I was so excited when I saw this post, I sent the link to my son after talking to him about it. As I told him it sure could not hurt and hopefully you wouldn’t come back so zombie like. It seems all his doctor does is give him more medicine. He called and left a message, hopefully they return his call soon while he is on board with it.
Oh I hope he can take advantage of it! I know this is a bad time for everyone with the social distancing, etc., but if even one person benefits from it, that would be awesome. Because of COVID, they may have a lag time but if he’ll just hang in there, this sounds like a true test of meds that may work best for him. Best of luck!
Hi @lmarchewka , I think you can do the application for your son, as long as the NIMH staff can verify with him directly after the application is turned in. It is a pretty lengthy written form they want filled out. So if you help your son, he may appreciate it. It makes me smile that he may want to do the study. To me, it seems a great way to find a good med and potentially help others in the future. My daughter could not fill in the forms herself, so I did it for her.
He called but said he has not gotten a call back. He will have to email them, I think with everything going on in the world right now maybe some of them are not working right now. I will definitely keep on him about this.
I’m sorry @lmarchewka If I were you, I would call there and see if someone can explain to you why invega makes someone ineligible for the study. I’d want to get it clarified myself.
I wonder if they are afraid they won’t be able to get people who are on the Invega injection to take meds once the shot wears off? If I recall correctly the first thing they do is take them off all of their meds. My Family to Family teacher’s son did the NIMH study - her son is aware and he enjoyed the entire experience.
From a scientific perspective that may be part of it, but I’d be more inclined to consider the following: when studying drugs, it’s important to consider the likelihood of drug compliance and ability to follow instructions and report information accurately. Injectable medications are often given to subjects who are less compliant and less experienced with pill forms of medication as far as remembering to take pills and remembering if you’ve already taken a pill. There’s also a question of returning them to their original medication after the study.

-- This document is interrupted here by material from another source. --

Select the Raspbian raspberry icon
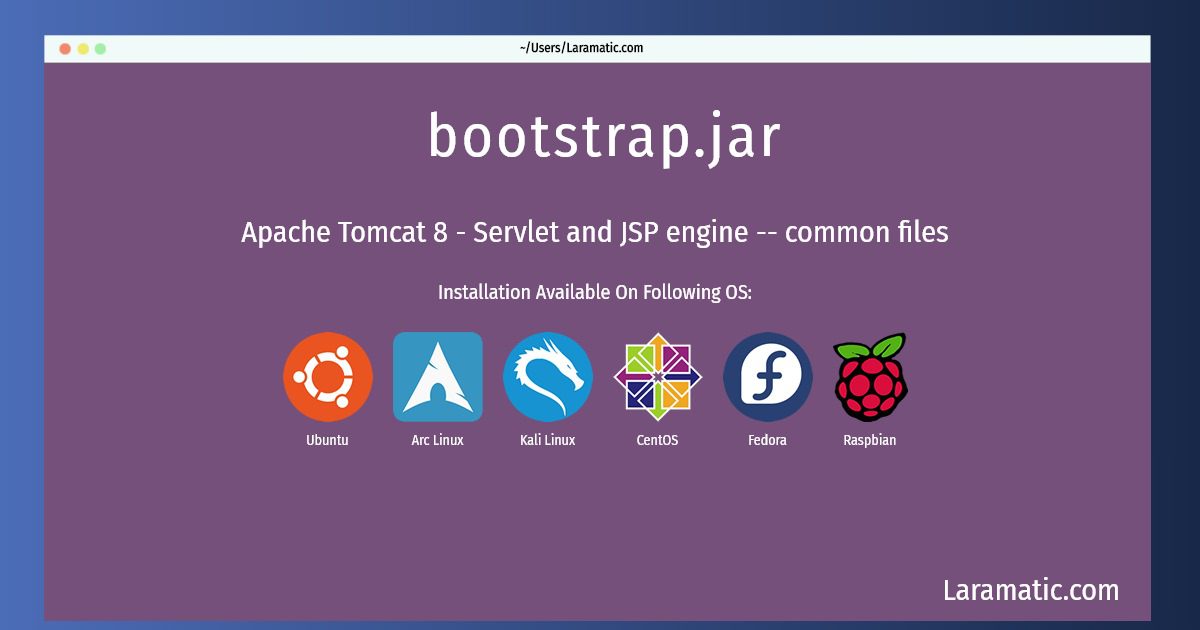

I’m sure practical aspects of pill form drug shorter half-lives being easier deal with are important, but it’s very likely medications under study would be in pill form, as new drugs are generally first available as pills, since time released administrative of medications requires complex formulation. From a practical standpoint ceasing medication in the case of adverse side-effects is also easier with pill forms. All this points to subjects with a track record of pill form medication compliance being better choices.
Studies of injectable medications are certainly done, but these are more likely comparative studies to other forms of delivery of the same drug. With these studies you’ve already established the efficacy the drug; you are more interested in effects of dosage over time than anything else.
Pookey52 that is exactly what they told him, it would take to long to get out of his system. They did tell him they would keep him in mind for anything that comes up. But I do have to say how proud I am of him, he did a fundraiser for mental health for his birthday and has raised 495.00 so far.